Inferences from circumstantial evidence are, of course, perfectly adequate to support a conviction. And once the jury found that Miller had conspired with Phillips during the relevant period and was the partner working with him to supply Mosher, that conclusion extended to Miller's liability on the April 2015 counts.
There is no requirement that every co-conspirator have direct personal contact with every other co-conspirator. The government's proof of conspiracy relied on the separate relationships that both Miller as Phillips's partner and Mosher as a “downstream” distributor had with Phillips.

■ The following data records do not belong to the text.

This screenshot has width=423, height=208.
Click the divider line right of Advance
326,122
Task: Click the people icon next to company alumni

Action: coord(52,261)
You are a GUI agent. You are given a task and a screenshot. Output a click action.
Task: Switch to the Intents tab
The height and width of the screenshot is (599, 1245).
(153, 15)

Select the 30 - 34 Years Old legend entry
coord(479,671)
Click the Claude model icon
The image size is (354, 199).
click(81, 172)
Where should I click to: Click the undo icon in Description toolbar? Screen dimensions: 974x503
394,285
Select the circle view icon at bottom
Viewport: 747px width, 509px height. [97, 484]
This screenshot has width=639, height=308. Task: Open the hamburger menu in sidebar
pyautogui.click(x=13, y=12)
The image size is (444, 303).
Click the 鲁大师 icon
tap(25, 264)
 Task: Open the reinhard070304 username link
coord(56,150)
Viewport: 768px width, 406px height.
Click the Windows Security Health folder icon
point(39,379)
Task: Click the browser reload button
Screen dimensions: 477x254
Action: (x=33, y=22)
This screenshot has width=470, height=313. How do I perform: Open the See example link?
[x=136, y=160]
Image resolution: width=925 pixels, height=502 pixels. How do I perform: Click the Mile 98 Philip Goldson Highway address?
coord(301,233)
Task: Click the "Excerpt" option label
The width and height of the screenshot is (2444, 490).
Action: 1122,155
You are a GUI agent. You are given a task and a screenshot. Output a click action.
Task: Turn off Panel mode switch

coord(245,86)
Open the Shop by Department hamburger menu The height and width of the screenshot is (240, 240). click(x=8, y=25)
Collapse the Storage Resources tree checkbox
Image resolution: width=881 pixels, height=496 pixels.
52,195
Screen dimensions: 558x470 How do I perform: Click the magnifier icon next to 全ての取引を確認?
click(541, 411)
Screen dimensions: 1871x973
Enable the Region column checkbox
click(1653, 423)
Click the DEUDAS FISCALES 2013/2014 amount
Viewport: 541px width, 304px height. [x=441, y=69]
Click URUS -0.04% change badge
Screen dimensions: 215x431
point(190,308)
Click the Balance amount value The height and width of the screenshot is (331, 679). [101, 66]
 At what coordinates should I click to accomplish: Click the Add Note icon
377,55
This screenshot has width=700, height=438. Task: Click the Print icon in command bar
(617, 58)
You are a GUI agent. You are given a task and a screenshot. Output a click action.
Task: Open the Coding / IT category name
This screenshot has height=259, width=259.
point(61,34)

Whether Miller and Mosher had ever met or done business directly was not legally or factually significant.
Finally, to the extent that movant's prejudice argument relies on post-trial juror interviews, see ECF No. 196 at 35-36, that evidence cannot be considered. Fed.R.Evid. 606(b)(1) prevents this court from considering evidence of jurors' statements about their individual or collective deliberations.
CONCLUSION
For all the reasons explained above, the petition, files, and record of this case conclusively show that movant is not entitled to relief. See Howard, 381 F.3d at 877. Accordingly, IT IS HEREBY RECOMMENDED that the motion to vacate under 28 U.S.C. § 2255, ECF No. 196, be summarily DENIED.
These findings and recommendations are submitted to the United States District Judge assigned to the case, pursuant to the provisions of 28 U.S.C. §636(b)(1). Within twenty-one days after being served with these findings and recommendations, any party may file written objections with the court and serve a copy on all parties. Such a document should be captioned “Objections to Magistrate Judge's Findings and Recommendations.” If movant files objections, he shall also address whether a certificate of appealability should issue and, if so, why and as to which issues. See 28 U.S.C. § 2253(c)(2). Any reply to the objections shall be served and filed within fourteen days after service of the objections. The parties are advised that failure to file objections within the specified time may waive the right to appeal the District Court's order. Martinez v. Ylst, 951 F.2d 1153 (9th Cir. 1991).